*EXERCISES*:
1. In the list of non-speaking characters, why did Nick Cravat communicate by mime in some of Burt Lancaster's movies?
2. Carry the list of non-speaking characters further, starting after its final entry.

*SOURCE PASSAGE*:

Snow White: You mean he can't talk?
Happy: We don't know -- he's never tried!
- 3 and 4 of 9. They never talk, but they seem to communicate to each other in clicks and flashes from their eyes and at least one of them can use their eyes as a projector. 9 himself also starts out as one of these.
- WALL-E can manage only a few sounds and words, and is indisputably cute!
- Tack and the Thief from The Thief and the Cobbler was this, at least in the original story. When the film was purchased by another company before the original creator could finish it, it was turned into a musical and Tack along with the Thief were given voices. Most fans of the original tend to think that's one of the worst edits the new company made.
- In Disney's Peter Pan, Tinkerbell doesn't speak, but only jingles like, well, bells.
- It is later revealed in her own movies, Tinkerbell does speak, but to humans it sounds like the jingling of bells It's actually quite clever if you think about it - we actually don't know her language, that and there are is a lot of comedic potential for her miming as well. It's a Running Gag in Dave Barry & Ridley Pearson's adaptations.
Film - Live Action
- Adorable little Max from Orphan, justified by the fact that she is born stone deaf.
- Calvin from the movie Scrooged fits. He hasn't spoken since he saw his father killed. But at the end of the movie he reminds the reformed Frank Cross to say "God bless us, every one."
- Bumblebee from the Transformers Film Series. Also, the hilarious(-ly nasty) Frenzy, though he did get subtitles when speaking Cybertronian.
- Zetha from Mystery Science Theater 3000 fodder movie The Phantom Planet fits this one to a "T." At a young age, Zetha's family was murdered in front of her eyes by an evil alien. Rather than become Batman, though, Zetha simply became mute for at least a decade until the main character of the movie bumbled into her life... oh, and that same alien tried to kill her again. Because that helps, apparently.
- Madeline/Frigga of Thriller - A Cruel Picture, AKA "They Call Her One-Eye".
- Fon, Nicolas Cage's love interest in the 2008 version of Bangkok Dangerous.
- The Guns of Navarone. Anna, the Resistance fighter who's also The Mole.
- Burt Lancaster had a childhood friend, Nick Cravat, who appeared in several of Lancaster's movies. Cravat was never able to get rid of his thick Brooklyn accent, so he communicated by mime when in a movie where the accent would be inappropriate. He often seemed on the verge of stealing the show—one review described him as miming his way into the audience's hearts.
- Harpo Marx, pictured, most notably in Duck Soup. He can't talk at all, and instead talks in horns, which leads to probably the most clever scene he's ever done where he is able to carry on a phone conversation by honking horns in such a way that it sounds like replies.
- Edward in Veronika Decides To Die (probably in the book as well, but I haven't read it).
- Helen, the protagonist of The Spiral Staircase. Which really is a problem because there's a Serial Killer on the loose who targets disabled women.
- Nova from Planet of the Apes.

*RAW DATA*:

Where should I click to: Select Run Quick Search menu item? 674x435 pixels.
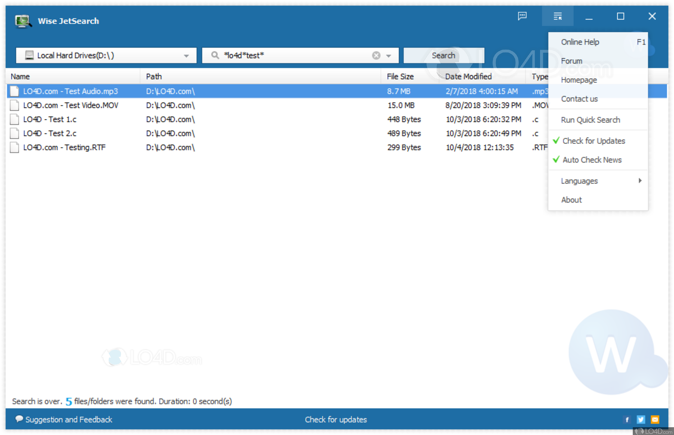[x=590, y=120]
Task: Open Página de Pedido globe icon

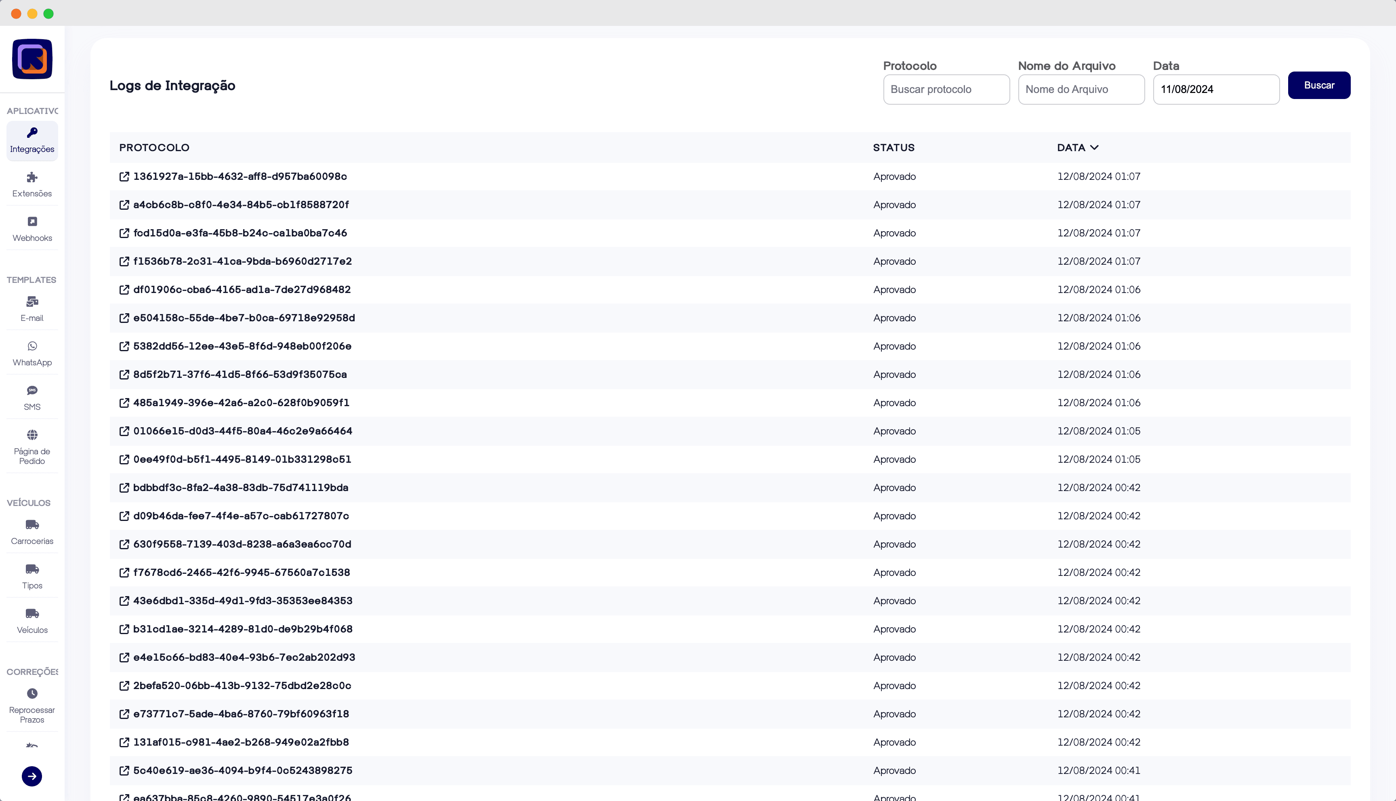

*EXPECTED RESULTS*:
1. Cravat could never get rid of his thick Brooklyn accent. In movies where that accent would have been inappropriate, he mimed instead of speaking.

2.
- The Ice Cream Lady in Kung Fu Hustle, who also doubles as the little girl that Sing had tried to save when he was a kid.
- Rocky from The Rocky Horror Picture Show has no spoken dialogue, though he can sing. The stage version sometimes has him speak, at one point telling Frank to "Piss off".
- A Funny Thing Happened on the Way to the Forum has Gymnasia, a beautiful and quick-witted slave from the Island of Silent Women. (She's pretty handy with weapons, too.) Pseudolus knows her sign language because his childhood nanny was a Silent Woman.
- Used in Love Potion no. 9. When the female lead, Diane, gets a sample of the Love Potion no. 8, she receives the power of a Compelling Voice, of a sexual nature and working only with the opposite sex. Upon entrancing a rich mook, to avoid the potential hassles of being chased, harassed or desired by every single man at her speaking distance, she cleverly puts the mook under the assumption she just enjoys "play the mute game", that is using a simplified form of sign language while in public, and letting him graciously act as her mouthpiece
- In the little-known Jackie Gleason film Gigot, the title character is a fine example.
- Fengxia in To Live becomes mute after suffering from a fever.
- Subversion in the sci-fi Greatwinter Trilogy. Darien is a strong-willed, incredibly intelligent, powerful, competent woman, who simply happens to be unable to speak. One character seems to see her as this kind of character, though, and she uses it to her great advantage.
- In Isabel Allende's "The House of the Spirits" / "La Casa de Los Espíritus", female lead Clara del Valle goes mute at the age of nine, traumatised after her older sister Rosa's death (which she blames herself for). Even when she gets over said trauma, Clara voluntarily refuses to speak from then on - until she announces, during her eighteenth birthday party, that she wants to marry Rosa's former fiancée, male lead Esteban Trueba.
- Allende also wrote the novel-biography of Zorro, in which Bernardo (Zorro's best friend/sidekick) went mute after his mother was raped and murdered. Diego can understand him without words, and sometimes fills in his dialogue. Somewhat justified as Bernardo was mute in some of the original Zorro stories.
- Errand, the little boy in the Belgariad, is initially capable of only saying the word "Errand", which is why the party takes to calling him that. It's explained that when Zedar found him, all he said was "I have an errand for you, boy"; Errand repeated the one word and followed him. Over the next two books, he learns more words, but he can only say one-word sentences. After the Time Skip between the Belgariad and the Malloreon, he learns how to speak properly.
- Subverted by Flute in the Elenium trilogy; she appears to be one of these at first but is really the goddess Aphrael, and perfectly capable of talking (at great length) when it suits her.
- in the Malloreon his real name is revealed to be Eriond; he explains that he picked up the word 'Errand' from Zedar because it sounded familiar to him.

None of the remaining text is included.